I think it’s pretty obvious that we’re in a bubble. Almost no one rational denies this. In fact, I think even Sam Altman and Dario Amodei would acknowledge it. They’re just very good at using it to their advantage. And when the bubble pops, they won’t be the ones closing shop — they’ll have built the next Google or AWS.
At the same time, there are people who don’t understand how computers work and have made it their shtick to swear loudly and proclaim that LLMs have no redeeming qualities at all.
Personally, I subscribe to a variant of Karpathy’s and Sutton’s worldview. LLMs are wonderful, and we’re all enjoying the “$3 Uber rides” phase — but we also have a long way to go. A hill taller than most checkbooks, including Masayoshi Son’s. Do you really think Microsoft would pull back on CapEx if they believed all knowledge work would be automated by 2030? And why would OpenAI build an AI-powered recruiting platform for pesky humans?

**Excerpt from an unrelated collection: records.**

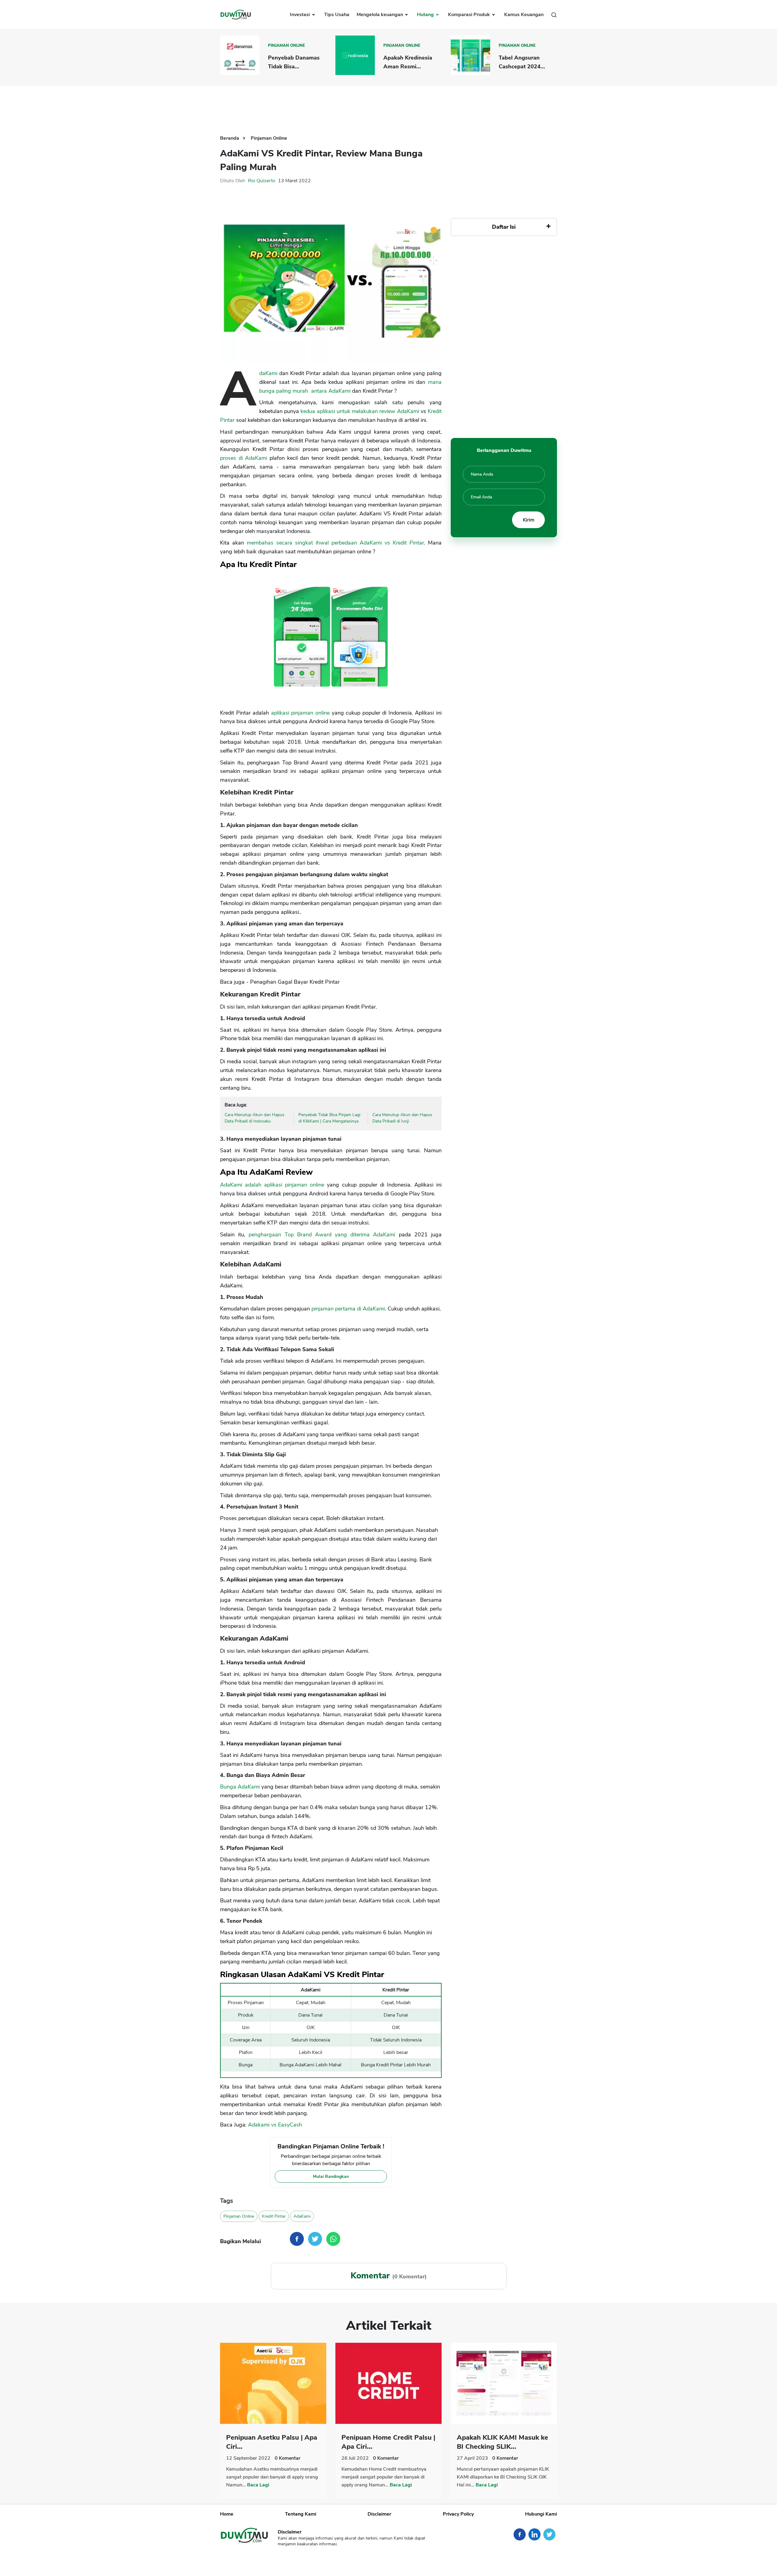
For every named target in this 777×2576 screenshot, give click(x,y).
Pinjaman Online (286, 45)
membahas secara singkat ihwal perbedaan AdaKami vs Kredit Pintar (335, 542)
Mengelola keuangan (380, 14)
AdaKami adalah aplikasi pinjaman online (272, 1184)
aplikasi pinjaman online (300, 712)
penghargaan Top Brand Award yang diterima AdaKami (322, 1234)
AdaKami (268, 373)
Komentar (287, 2458)
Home (226, 2514)
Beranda (230, 138)
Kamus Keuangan (524, 14)
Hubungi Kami (541, 2514)
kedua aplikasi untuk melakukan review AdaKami (359, 411)
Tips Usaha (336, 14)
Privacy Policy (458, 2514)
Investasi (300, 14)
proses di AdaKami (243, 458)
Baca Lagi (258, 2485)
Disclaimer (379, 2514)
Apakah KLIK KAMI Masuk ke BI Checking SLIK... (502, 2442)
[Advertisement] (388, 105)
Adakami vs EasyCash (275, 2124)
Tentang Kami (300, 2514)
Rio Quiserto (261, 180)
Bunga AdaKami (240, 1786)
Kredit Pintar (274, 2216)
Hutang (426, 14)
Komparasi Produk (469, 14)
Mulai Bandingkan (331, 2176)
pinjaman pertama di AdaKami (348, 1308)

I think there are currently only three and a half categories of AI products with true product–market fit (PMF):
Software development is forever changed, and this is true across the skill spectrum. Most highly motivated people can now prototype with AI — a much bigger deal than most realize. It means we can build entirely new platforms that turn these prototypes into something substantial. The next generation of tools and infrastructure will meet the needs of the vibe coders. In fact, as much as Vercel wants to call itself the “AI Cloud,” it’s really the vibe coding cloud. Lovable and Replit are similarly inclined.
On the elite developer side, we saw more initial skepticism. That makes sense: they’re more demanding and have more of their personal identity tied to “being a good developer.” We saw similar headwinds with Heroku and ops teams before DevOps became standard practice. But, when folks like Mitchell Hashimoto and Armin Ronacher find great utility in coding agents, you don’t have much ground to stand on.

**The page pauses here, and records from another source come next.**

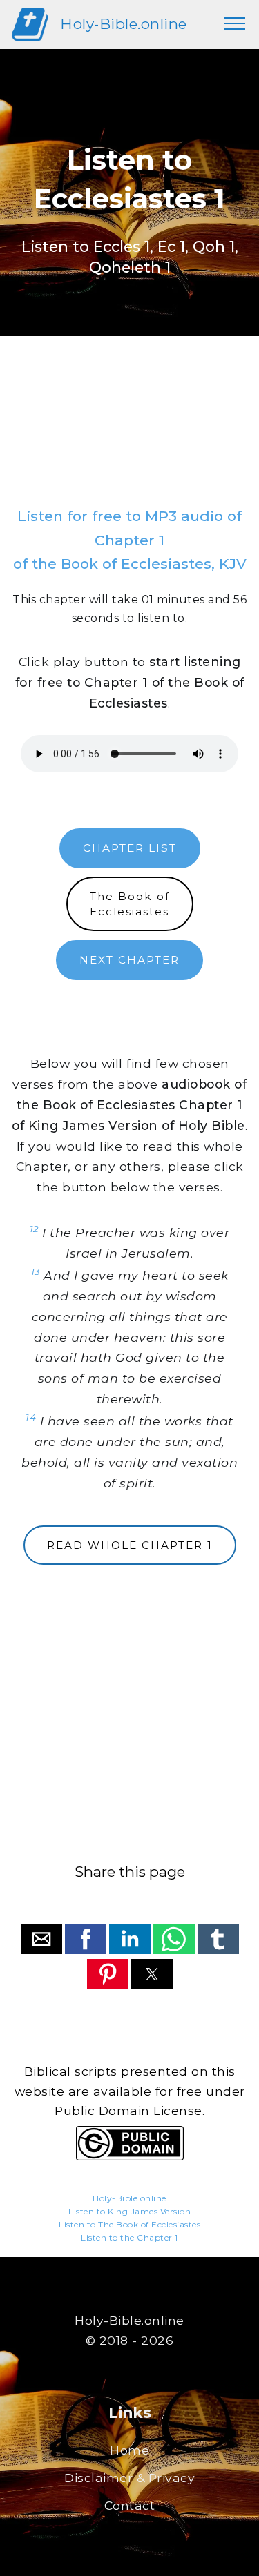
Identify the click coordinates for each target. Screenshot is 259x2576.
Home (129, 2450)
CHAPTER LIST (130, 848)
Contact (129, 2505)
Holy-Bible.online (123, 23)
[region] (129, 435)
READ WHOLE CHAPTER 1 (130, 1545)
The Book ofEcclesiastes (130, 903)
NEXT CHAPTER (129, 959)
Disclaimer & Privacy (129, 2477)
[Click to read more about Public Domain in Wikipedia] (130, 2156)
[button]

Most importantly, I don’t see why models won’t keep getting better at coding. Coding is inherently more verifiable than most other domains. And, much of it fits perfectly into the “monkey see, monkey do” pattern of model learning. Coding is — and will remain — the single biggest and most valuable category where LLMs have PMF.
Not just in the explicit sense (though that too), but as a synonym for products whose sole purpose is to deliver the maximum amount of dopamine possible. Virtually all of Meta’s attempts, as well as Sora, Midjourney, and Character.ai, fit in this bucket — entertainment for a WALL-E-style sedated life. AI will get so good at this that it will make heroin look like Skittles. Social media with a heat-seeking missile: endlessly tailored content just for your amygdala. I personally don’t want anything to do with it, but it’ll obviously be huge.
It’s no secret that ChatGPT traffic drops when kids are on summer break. Well, guess what — the grown-ups cheat too. A lawyer asking ChatGPT to write a legal brief without reviewing the citations is just cheating on homework at work. For a lot of folks in tech, it’s hard to grasp that the vast majority of people don’t live to work — they work to live. Sure, they want to get promoted and have decent careers. But at the end of the day, it’s mostly about keeping the boss happy and not getting fired. ChatGPT is a godsend.
Malleable software has always been a dream for people who deeply understand computers. Many have tried and failed miserably to bring this worldview to the masses. LLMs finally make it possible to be a bit fuzzier with computer I/O. This isn’t about autonomy — it’s about making those pesky input fields behave the way most people always assumed computers should. That doesn’t require infinite scaling laws, just small, good models that are blazing fast.
Agents that autonomously, without human supervision or approval, perform lots of economically viable tasks are not close. And ironically, the moment they arrive, they’ll cease to be economically valuable — because I don’t believe in a fast takeoff where one lab races ahead. If I had to guess, we’ll see several open-weight models by next summer with “enough nines” of reliability that, unless you can add another one, it won’t make a difference. And as Karpathy said, adding a nine of reliability takes the same effort every time.
I have to pinch myself regularly that I get to work on software during this time in human history. What are the chances? Fucking brilliant. But just as the iPhone 1 and iPhone 17 are fundamentally the same kind of "thing," this will also be true for ChatGPT 7 and 8. Amazing technology, yes — but I’m willing to bet that this time, too, the phrase “this time it’s different” will age poorly.